Normally to be eligible for appointment as a corporate administrator a person must be registered with a Corporate Affairs Commission as a liquidator. [The exceptions to this rule are mentioned in chapter 3.] Most registered liquidators and corporate administrators are accountants, and most accountants are members of either the Institute of Chartered Accountants or the Australian Society of Certified Practising Accountants or both.

 

2.12      INFORMAL SCHEMES OR ADMINISTRATIONS

 

The types of insolvency administrations mentioned so far may be called formal administrations because they are approved and regulated by the insolvency laws. However, in the area of company insolvency, informal schemes are gaining in popularity.
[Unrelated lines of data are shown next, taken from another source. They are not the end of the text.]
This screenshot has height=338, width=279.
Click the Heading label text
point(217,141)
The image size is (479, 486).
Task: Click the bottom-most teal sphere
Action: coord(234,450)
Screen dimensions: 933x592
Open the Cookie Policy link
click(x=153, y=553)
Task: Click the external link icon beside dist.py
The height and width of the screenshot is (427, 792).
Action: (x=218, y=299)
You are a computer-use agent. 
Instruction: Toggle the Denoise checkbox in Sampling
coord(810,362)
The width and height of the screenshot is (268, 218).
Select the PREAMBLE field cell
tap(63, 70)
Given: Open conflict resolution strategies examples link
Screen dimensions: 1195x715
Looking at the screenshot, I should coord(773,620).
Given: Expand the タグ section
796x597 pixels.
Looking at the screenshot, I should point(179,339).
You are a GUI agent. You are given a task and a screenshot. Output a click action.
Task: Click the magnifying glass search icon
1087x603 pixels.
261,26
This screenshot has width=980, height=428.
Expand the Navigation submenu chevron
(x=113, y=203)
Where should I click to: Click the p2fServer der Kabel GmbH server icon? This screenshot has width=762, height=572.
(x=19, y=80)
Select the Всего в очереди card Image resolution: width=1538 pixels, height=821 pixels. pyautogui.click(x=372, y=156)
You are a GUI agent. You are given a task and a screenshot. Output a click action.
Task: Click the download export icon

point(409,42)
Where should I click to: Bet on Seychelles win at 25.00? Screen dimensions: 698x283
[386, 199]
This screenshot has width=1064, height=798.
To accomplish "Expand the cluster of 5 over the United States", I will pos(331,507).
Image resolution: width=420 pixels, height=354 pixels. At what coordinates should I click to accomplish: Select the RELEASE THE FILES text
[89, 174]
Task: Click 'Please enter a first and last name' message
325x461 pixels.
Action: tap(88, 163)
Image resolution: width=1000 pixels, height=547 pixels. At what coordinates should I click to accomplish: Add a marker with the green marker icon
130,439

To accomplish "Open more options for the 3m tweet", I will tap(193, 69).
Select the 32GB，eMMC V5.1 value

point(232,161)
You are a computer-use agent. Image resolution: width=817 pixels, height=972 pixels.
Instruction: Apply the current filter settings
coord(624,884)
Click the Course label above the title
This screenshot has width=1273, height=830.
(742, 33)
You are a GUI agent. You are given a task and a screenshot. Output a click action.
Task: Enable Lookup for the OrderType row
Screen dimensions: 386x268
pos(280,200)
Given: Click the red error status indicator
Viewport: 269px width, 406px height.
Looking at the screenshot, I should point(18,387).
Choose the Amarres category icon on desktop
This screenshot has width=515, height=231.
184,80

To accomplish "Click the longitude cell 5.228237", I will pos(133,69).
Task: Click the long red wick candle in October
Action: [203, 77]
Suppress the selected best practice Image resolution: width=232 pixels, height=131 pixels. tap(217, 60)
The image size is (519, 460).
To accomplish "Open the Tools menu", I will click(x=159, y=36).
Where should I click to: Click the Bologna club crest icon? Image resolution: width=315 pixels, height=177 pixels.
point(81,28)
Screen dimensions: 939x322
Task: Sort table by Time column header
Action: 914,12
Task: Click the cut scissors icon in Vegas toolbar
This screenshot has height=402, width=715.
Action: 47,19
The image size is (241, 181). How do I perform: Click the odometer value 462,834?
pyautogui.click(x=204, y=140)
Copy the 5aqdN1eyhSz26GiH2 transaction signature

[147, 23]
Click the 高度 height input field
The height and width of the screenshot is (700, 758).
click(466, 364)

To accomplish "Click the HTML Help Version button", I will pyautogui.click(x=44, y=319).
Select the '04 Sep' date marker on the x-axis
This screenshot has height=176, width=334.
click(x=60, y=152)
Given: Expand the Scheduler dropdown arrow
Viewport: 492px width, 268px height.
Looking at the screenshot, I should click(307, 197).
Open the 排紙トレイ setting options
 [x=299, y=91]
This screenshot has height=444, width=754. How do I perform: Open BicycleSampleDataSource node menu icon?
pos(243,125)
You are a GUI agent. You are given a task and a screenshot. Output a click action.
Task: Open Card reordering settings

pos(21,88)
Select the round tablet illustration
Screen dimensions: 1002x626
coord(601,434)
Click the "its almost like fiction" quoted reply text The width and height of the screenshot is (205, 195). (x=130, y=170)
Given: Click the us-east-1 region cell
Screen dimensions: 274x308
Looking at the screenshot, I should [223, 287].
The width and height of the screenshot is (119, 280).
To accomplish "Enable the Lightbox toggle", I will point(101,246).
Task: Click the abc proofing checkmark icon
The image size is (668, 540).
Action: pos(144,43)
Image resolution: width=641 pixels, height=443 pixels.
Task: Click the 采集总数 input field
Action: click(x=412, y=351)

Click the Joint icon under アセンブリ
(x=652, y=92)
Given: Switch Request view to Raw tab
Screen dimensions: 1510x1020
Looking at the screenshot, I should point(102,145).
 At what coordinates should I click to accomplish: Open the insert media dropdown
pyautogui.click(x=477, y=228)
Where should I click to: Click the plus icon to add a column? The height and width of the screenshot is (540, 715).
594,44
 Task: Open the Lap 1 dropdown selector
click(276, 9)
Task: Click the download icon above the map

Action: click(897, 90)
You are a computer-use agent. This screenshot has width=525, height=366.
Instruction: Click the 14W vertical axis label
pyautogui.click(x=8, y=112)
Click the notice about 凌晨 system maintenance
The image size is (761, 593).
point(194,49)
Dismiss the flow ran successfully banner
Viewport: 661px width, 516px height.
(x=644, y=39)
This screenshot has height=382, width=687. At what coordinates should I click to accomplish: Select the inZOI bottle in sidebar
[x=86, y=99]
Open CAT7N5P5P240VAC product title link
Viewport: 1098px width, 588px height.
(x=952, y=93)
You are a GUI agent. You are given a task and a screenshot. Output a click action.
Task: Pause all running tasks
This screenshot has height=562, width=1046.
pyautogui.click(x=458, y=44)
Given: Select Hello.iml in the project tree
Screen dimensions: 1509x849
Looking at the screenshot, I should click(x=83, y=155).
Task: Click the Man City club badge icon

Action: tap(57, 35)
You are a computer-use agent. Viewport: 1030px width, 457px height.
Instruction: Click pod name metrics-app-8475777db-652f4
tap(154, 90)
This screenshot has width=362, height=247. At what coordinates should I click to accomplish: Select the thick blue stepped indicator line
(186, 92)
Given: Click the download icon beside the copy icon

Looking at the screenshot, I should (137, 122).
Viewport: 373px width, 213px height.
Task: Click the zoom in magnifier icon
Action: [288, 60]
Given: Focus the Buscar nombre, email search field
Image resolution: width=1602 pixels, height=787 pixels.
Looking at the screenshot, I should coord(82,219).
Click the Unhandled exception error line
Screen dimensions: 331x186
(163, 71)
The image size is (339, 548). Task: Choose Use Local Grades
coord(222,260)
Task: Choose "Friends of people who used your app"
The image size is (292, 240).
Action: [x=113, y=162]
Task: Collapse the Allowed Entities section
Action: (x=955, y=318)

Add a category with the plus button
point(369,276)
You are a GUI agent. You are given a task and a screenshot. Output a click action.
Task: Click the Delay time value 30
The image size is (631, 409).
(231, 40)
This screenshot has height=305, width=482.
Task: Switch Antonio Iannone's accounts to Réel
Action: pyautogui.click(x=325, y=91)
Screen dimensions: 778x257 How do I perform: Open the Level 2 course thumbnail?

The reasons for this development include, a widely held belief that the cost of formal administrations is too high and the return to creditors too low; a desire to avoid publicity [which can, amongst other things, cut realizations from asset sales]; and the cost and delay in implementing formal schemes of arrangement.

 

The structure and ingredients of a particular informal scheme for a company will depend on the type of business the debtor operates and the nature of its assets, liabilities and financial problems. Consequently any attempt to portray the typical informal scheme is fraught with danger. Nevertheless, the following points will serve as a guide:

 

               * An informal scheme is a documented agreement between a debtor and some or all of the debtor's creditors.

               * The purpose of the agreement may be:

                    [a] to release the debtor from some or all of its liabilities through the payment of a dividend to creditors; or,

                    [b]  to give the debtor more time to sell its business or part of its assets in an orderly way, or to trade out of its difficulties, or both.

               * In the case of a scheme designed to give the debtor time to sell its business, etc., creditors or their representatives may take part in management of the debtor's affairs.

               * Approval of the court or the Corporate Affairs Commission is not obtained.

               * Operation of the arrangement is not supervised by the court or the Corporate Affairs Commission.

 

The rights of those creditors who join in a particular informal scheme are expressed in the terms of their agreement with the debtor. Those creditors who do not participate in the scheme retain the rights given to them by law, such as the right to apply for the winding up of the company.